- Exercise goal -
The records that follow must be transcribed exactly, each one in full.

**** Material shown ****

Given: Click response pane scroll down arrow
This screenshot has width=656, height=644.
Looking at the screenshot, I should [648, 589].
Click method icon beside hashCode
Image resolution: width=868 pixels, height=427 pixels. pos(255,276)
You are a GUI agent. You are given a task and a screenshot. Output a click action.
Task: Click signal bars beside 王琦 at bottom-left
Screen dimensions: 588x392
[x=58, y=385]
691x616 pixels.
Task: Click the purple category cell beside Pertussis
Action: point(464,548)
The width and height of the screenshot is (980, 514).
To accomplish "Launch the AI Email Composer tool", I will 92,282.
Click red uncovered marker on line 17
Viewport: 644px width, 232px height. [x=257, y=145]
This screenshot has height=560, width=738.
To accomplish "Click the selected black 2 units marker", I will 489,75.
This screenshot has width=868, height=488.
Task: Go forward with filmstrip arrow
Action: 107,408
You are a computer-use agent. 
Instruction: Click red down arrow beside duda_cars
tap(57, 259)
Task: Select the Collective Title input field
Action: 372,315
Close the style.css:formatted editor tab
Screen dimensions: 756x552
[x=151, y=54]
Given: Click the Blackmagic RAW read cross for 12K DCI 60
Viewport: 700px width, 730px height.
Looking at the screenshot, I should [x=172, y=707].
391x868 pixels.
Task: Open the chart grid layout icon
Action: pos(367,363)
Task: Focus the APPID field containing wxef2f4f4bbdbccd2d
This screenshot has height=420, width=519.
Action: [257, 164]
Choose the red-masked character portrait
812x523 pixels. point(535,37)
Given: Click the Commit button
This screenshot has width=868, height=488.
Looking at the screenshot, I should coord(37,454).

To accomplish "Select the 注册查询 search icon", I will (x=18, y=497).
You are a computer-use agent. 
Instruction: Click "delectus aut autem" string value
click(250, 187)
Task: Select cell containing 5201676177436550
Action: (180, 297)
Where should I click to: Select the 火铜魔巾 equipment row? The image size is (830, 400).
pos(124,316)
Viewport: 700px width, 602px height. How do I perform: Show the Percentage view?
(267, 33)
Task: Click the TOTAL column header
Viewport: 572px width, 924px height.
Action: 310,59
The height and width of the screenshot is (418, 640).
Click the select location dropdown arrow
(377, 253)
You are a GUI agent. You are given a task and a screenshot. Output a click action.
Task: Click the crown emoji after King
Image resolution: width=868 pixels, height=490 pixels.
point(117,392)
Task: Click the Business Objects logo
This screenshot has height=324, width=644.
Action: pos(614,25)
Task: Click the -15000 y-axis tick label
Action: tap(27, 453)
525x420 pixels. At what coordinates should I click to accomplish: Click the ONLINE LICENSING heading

****

- Written solution -
Given: Click response pane scroll down arrow
This screenshot has width=656, height=644.
Looking at the screenshot, I should [648, 589].
Click method icon beside hashCode
Image resolution: width=868 pixels, height=427 pixels. pos(255,276)
You are a GUI agent. You are given a task and a screenshot. Output a click action.
Task: Click signal bars beside 王琦 at bottom-left
Screen dimensions: 588x392
[x=58, y=385]
691x616 pixels.
Task: Click the purple category cell beside Pertussis
Action: point(464,548)
The width and height of the screenshot is (980, 514).
To accomplish "Launch the AI Email Composer tool", I will 92,282.
Click red uncovered marker on line 17
Viewport: 644px width, 232px height. [x=257, y=145]
This screenshot has height=560, width=738.
To accomplish "Click the selected black 2 units marker", I will 489,75.
This screenshot has width=868, height=488.
Task: Go forward with filmstrip arrow
Action: 107,408
You are a computer-use agent. 
Instruction: Click red down arrow beside duda_cars
tap(57, 259)
Task: Select the Collective Title input field
Action: 372,315
Close the style.css:formatted editor tab
Screen dimensions: 756x552
[x=151, y=54]
Given: Click the Blackmagic RAW read cross for 12K DCI 60
Viewport: 700px width, 730px height.
Looking at the screenshot, I should [x=172, y=707].
391x868 pixels.
Task: Open the chart grid layout icon
Action: pos(367,363)
Task: Focus the APPID field containing wxef2f4f4bbdbccd2d
This screenshot has height=420, width=519.
Action: [257, 164]
Choose the red-masked character portrait
812x523 pixels. point(535,37)
Given: Click the Commit button
This screenshot has width=868, height=488.
Looking at the screenshot, I should coord(37,454).

To accomplish "Select the 注册查询 search icon", I will (x=18, y=497).
You are a computer-use agent. 
Instruction: Click "delectus aut autem" string value
click(250, 187)
Task: Select cell containing 5201676177436550
Action: (180, 297)
Where should I click to: Select the 火铜魔巾 equipment row? The image size is (830, 400).
pos(124,316)
Viewport: 700px width, 602px height. How do I perform: Show the Percentage view?
(267, 33)
Task: Click the TOTAL column header
Viewport: 572px width, 924px height.
Action: 310,59
The height and width of the screenshot is (418, 640).
Click the select location dropdown arrow
(377, 253)
You are a GUI agent. You are given a task and a screenshot. Output a click action.
Task: Click the crown emoji after King
Image resolution: width=868 pixels, height=490 pixels.
point(117,392)
Task: Click the Business Objects logo
This screenshot has height=324, width=644.
Action: pos(614,25)
Task: Click the -15000 y-axis tick label
Action: tap(27, 453)
525x420 pixels. At what coordinates should I click to accomplish: Click the ONLINE LICENSING heading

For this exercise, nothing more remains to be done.